Fig 4: Carrier aggregation enabled by LTE-Advanced capability
Trend to Integration Continues
Q7: With the market pushing toward integration, what are the unique qualities of TriQuint that can deliver continued success in such an environment?
A: RF solutions are continuing to move to higher levels of integration. TriQuint is taking on this design challenge to simplify RF design and optimize performance by providing more capability in less space for our customers. We've made significant advancements in miniaturization, power efficiency and system performance. We're leveraging active and passive process technologies to integrate the growing number of puzzle pieces into a few tiny modules - while conserving precious battery life.
TriQuint is seeing high demand for multi-band, multi-mode power amplifier modules (MMPA) so OEMs can support numerous cellular bands in less space. For example, our first MMPA combined a quad-band EDGE amplifier with two data bands. The second generation offered four data bands, and our third-generation will house as many as 10. These highly integrated modules in an ultra-small form factor shrink overall product footprints while reducing external component count, minimizing assembly costs, speeding time-to-market, and enabling industry leading performance. In addition, device manufacturers use this common RF footprint to limit the proliferation of regional phones and speed design time.
TriQuint's ability to integrate our premium filters with our active components such as power amplifiers and switches into single, densely-packed modules that package more functionality into smaller footprints is a distinct competitive advantage. Our multi-band power amplifier-duplexer modules are a great example of this innovation. TriQuint's packaging technologies include our CuFlip flip-chip, which uses copper 'bumps' to replace wire bonds, along with wafer level packaging. Both integration techniques enable smaller RF solutions with reduced height for today's thin and light mobile devices.
Q8: What is your product strategy in this area to ensure that you will have a unique product lineup moving forward?
A: TriQuint is ideally positioned to capitalize on industry trends. We're laser-focused on developing differentiated products that deliver value and provide industry-leading performance in the world's smallest form factors. TriQuint's differentiated filter technology gives us a distinct competitive advantage for solving our customers' toughest interference challenges. TriQuint is uniquely positioned to provide high-performance BAW and TC-SAW filters in volume. In addition, with our strong RF integration capabilities we can combine our sought-after premium filters into integrated modules that pack more capabilities into smaller footprints.
Q9: What's the strategy for the emerging LTE business opportunities in APAC market?

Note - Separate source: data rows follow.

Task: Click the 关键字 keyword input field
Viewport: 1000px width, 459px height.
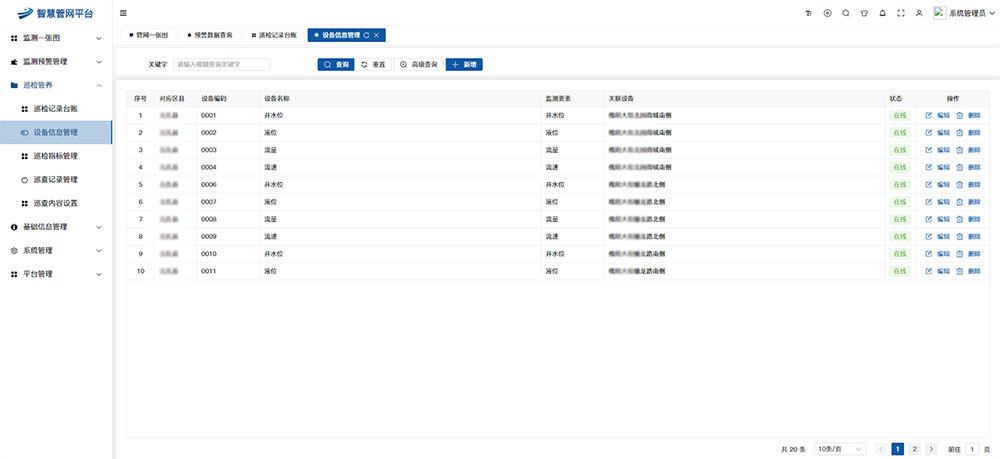Action: pos(221,64)
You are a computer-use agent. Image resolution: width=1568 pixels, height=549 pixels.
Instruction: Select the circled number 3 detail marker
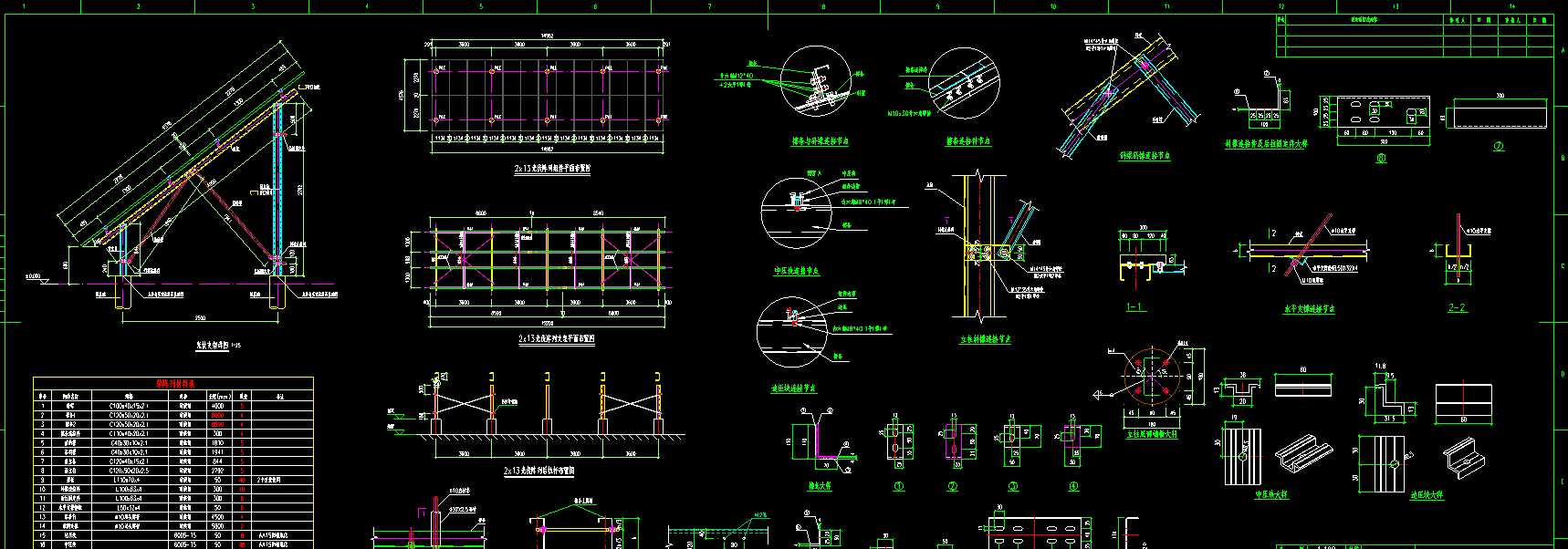click(x=1012, y=487)
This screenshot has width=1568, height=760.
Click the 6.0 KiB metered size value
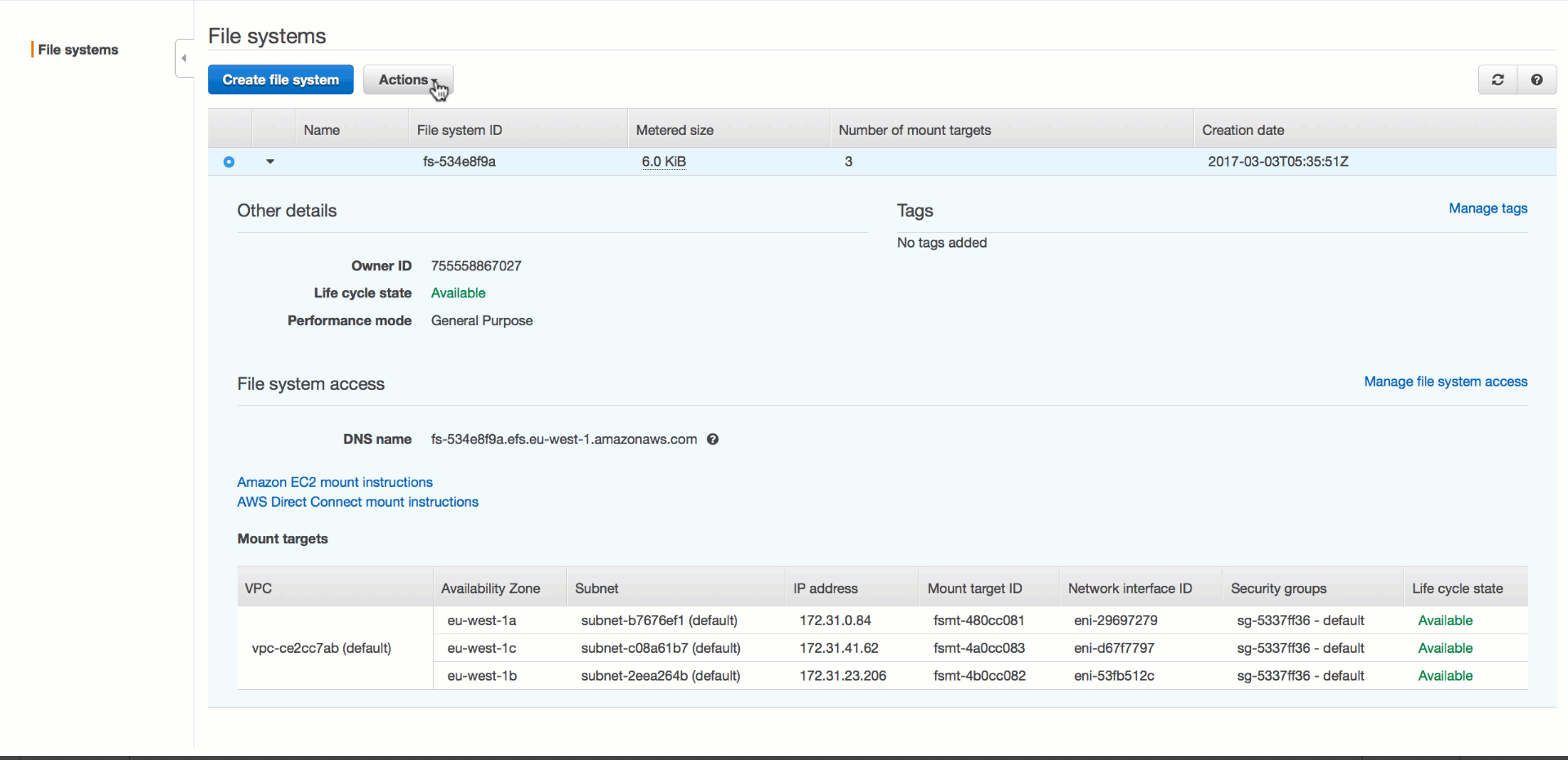tap(663, 162)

A: The upcoming deployment of LTE in Asia will continue to have a significant impact. The number of subscribers who will switch to 4G over the next five years is staggering. Besides providing LTE products for mobile devices, TriQuint supplies RF solutions for the base station market. Our product revenue from the base station market is up primarily because of early support for China's upcoming TD-LTE build-out. More than 200,000 LTE base stations are currently being deployed.

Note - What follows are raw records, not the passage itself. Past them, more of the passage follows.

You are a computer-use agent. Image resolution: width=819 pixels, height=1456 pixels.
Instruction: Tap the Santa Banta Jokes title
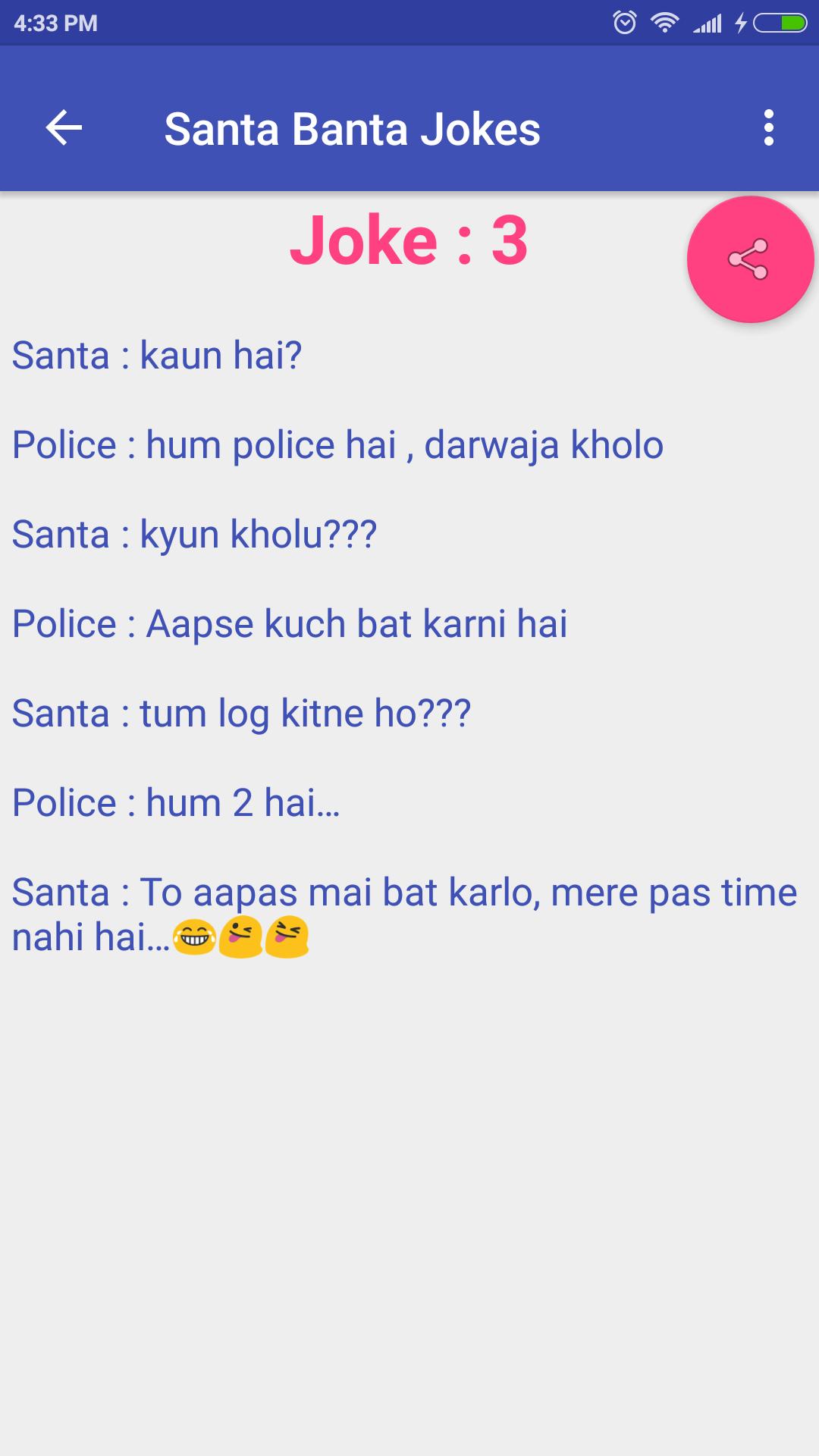[x=353, y=129]
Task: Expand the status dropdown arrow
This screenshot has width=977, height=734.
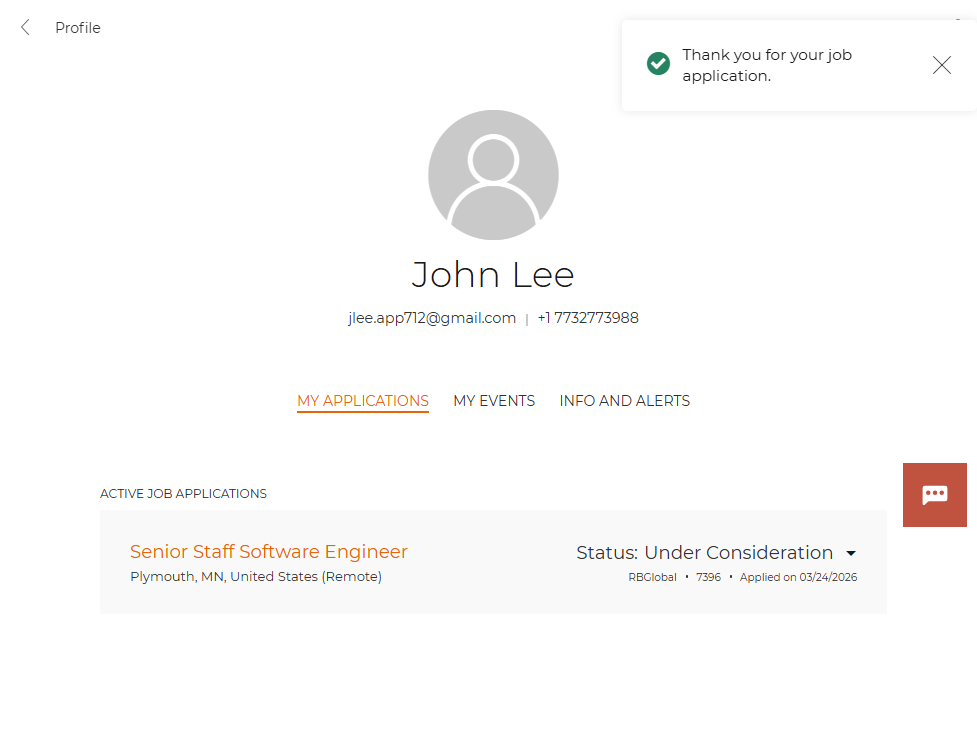Action: 851,553
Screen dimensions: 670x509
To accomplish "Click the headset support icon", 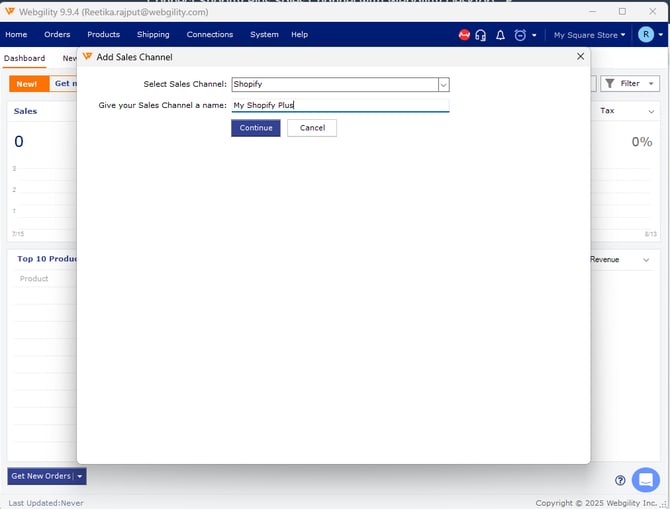I will (x=481, y=35).
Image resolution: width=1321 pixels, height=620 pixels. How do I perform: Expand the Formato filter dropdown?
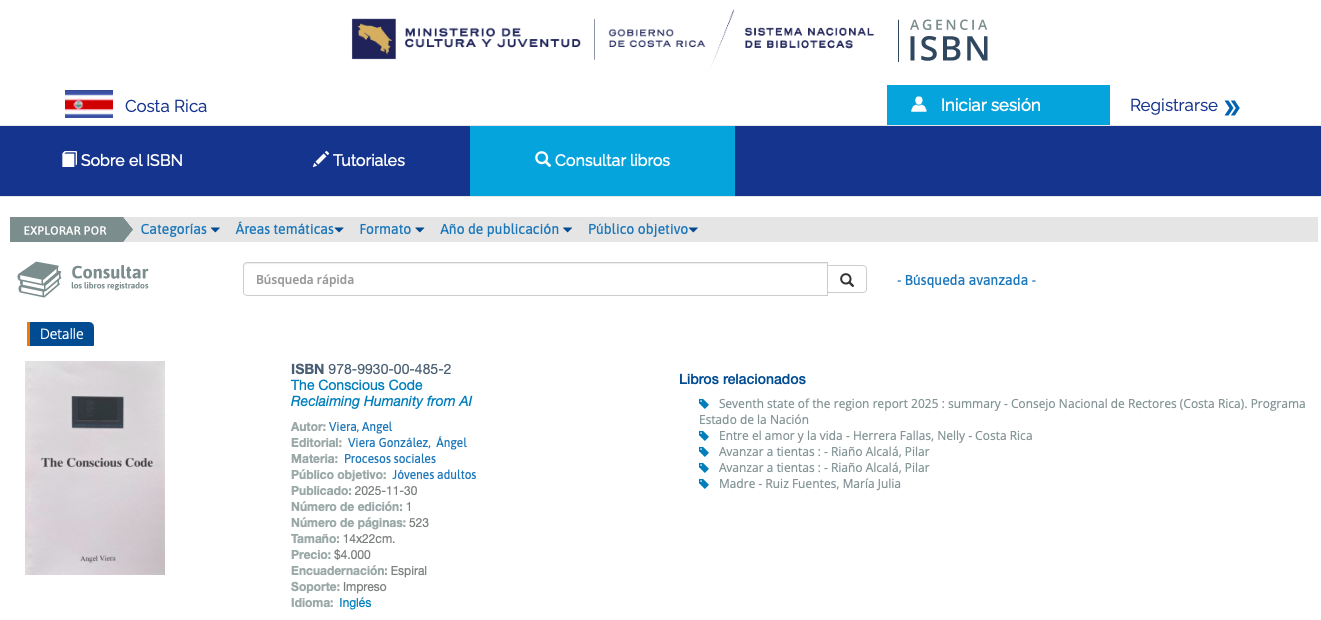(x=391, y=229)
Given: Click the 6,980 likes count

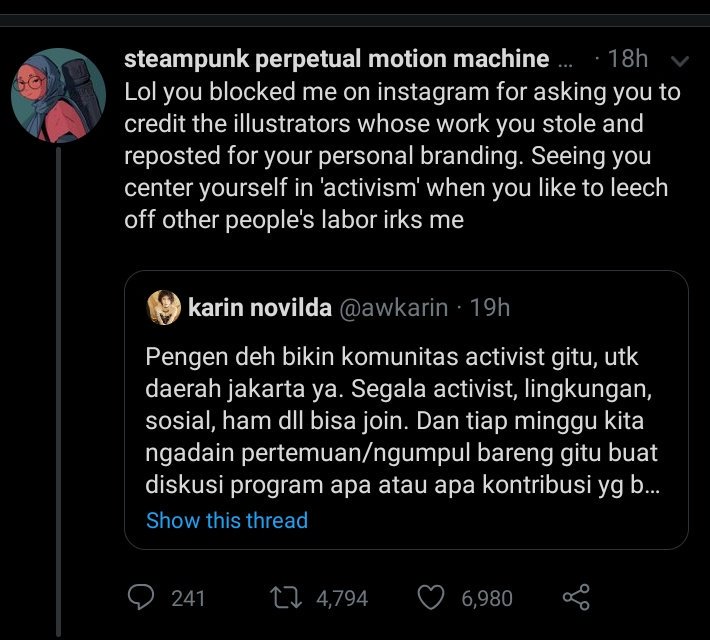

The rollouts of LTE and LTE-Advanced will spur demand for TriQuint's integrated, high-performance RF solutions, so we're making investments in capacity to keep pace. R&D continues to be a priority as we develop unique technology and packaging techniques to deliver RF solutions that improve performance and reduce size, thereby furthering our commitment to innovation by delivering real customer value.